Watching and waiting.
Once assured that I wasn’t looking at him, he put the book back on the shelf and shifted his body back in my direction. And the activity at the fly of his pants began again.
Fuck.
I picked up the phone and held it low, putting it up against my ear closest to the window and furthest from the inmate. I tilted my head to hide the receiver. He was new, and I had no idea who he was, and if he left I had no way of finding him again unless I got lucky, or unlucky as it were, and he decided to return to the scene of the crime and take another whack. I had to keep this call on the down low.
“Fordham here.”
“Heyyyyyyyy,” I whispered. “Can you come over here real quick?”
“What is it?” he asked. Fordham wasn’t known for being one of the fastest moving officers. Those that were assigned to Education fell into two camps. There were the ones who approached the job as if they had the same security risk as in the houses, and always responded quickly to my calls, and were consiste
nt and timely in their hourly rounds to the library.

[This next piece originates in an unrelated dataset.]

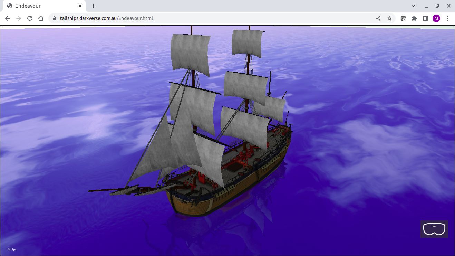This screenshot has width=455, height=256.
Task: View site information via the lock icon
Action: tap(54, 18)
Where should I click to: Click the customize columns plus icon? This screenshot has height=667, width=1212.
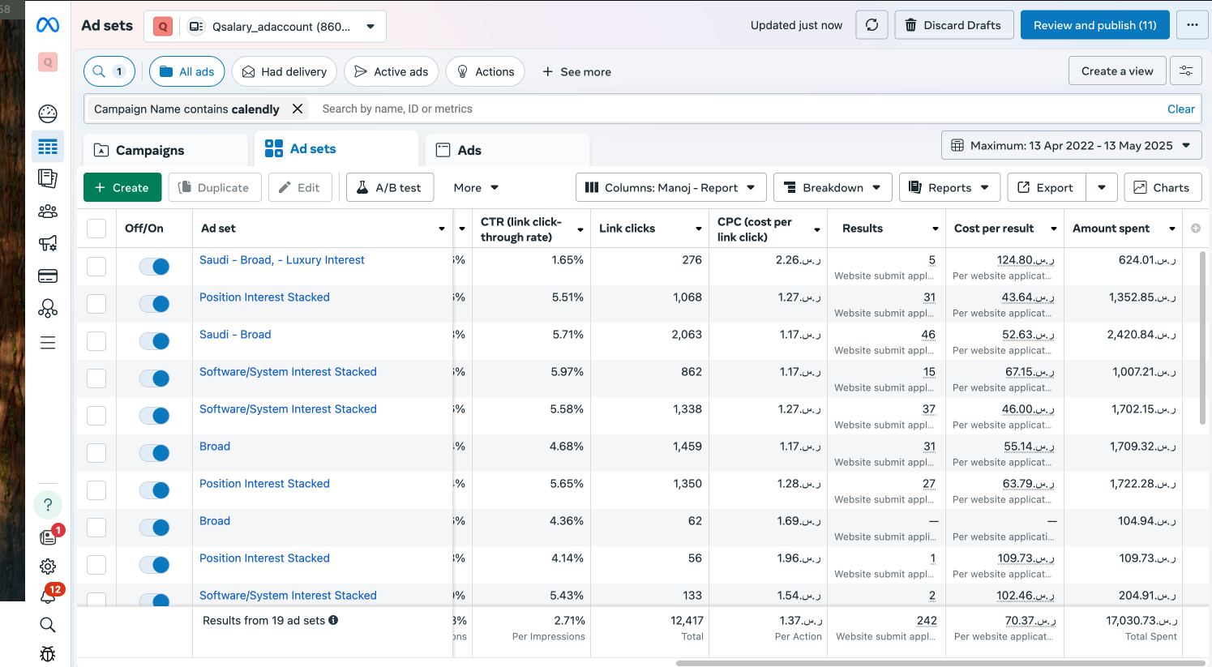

Then there were the ones who saw Education as an opportunity to spend eight hours sitting at a desk in a relatively quiet environment with little interaction with the inmates, who were always in class. Those COs would always come when I called, although it usually took some finagling on my part to convince them, and their so called “hourly” rounds were sporadic at best. They’d mosey on over when they felt like it, and because so few people visited the library or signed the log, they could easily just match the time from their last visit to make it appear as though they were more accurate in their time management skills.
Fordham fell into the latter category.
“Uh . . . Can you just come over? I’ll explain when you’re here.”
With a heavy, reluctant sigh, he hung up the phone.
The inmate, realizing I was on the phone, quickly hurried over to the exit. “I gotta, uh, go to, um—”
I smiled and held up my index finger. “Yeah, if you wouldn’t mind just waiting right there for one teeny tiny second, that would be great, thanks.”
He might not be great at keeping it in his pants, but he was good at following orders.
After what felt like forever, Fordham’s figure appeared in the window as he made the very short walk from Education to the library. When he opened the door and came in, it was like watching molasses move.
“What’s up?” he asked.
“I wasn’t doing nothing!” the inmate cried. His naturally dark face had gone ashen.
Up until that moment, I don’t think Fordham had even noticed the inmate standing there, let alone thought he had anything to do with my call. Now, I watched as Fordham’s entire demeanor changed. He raised his body up straight like a marionette doll whose strings had been pulled taut. Taking a short sidestep to the left, he positioned himself between the inmate and the exit.
“Oh, really?” Fordham asked. “And what didn’t you do?”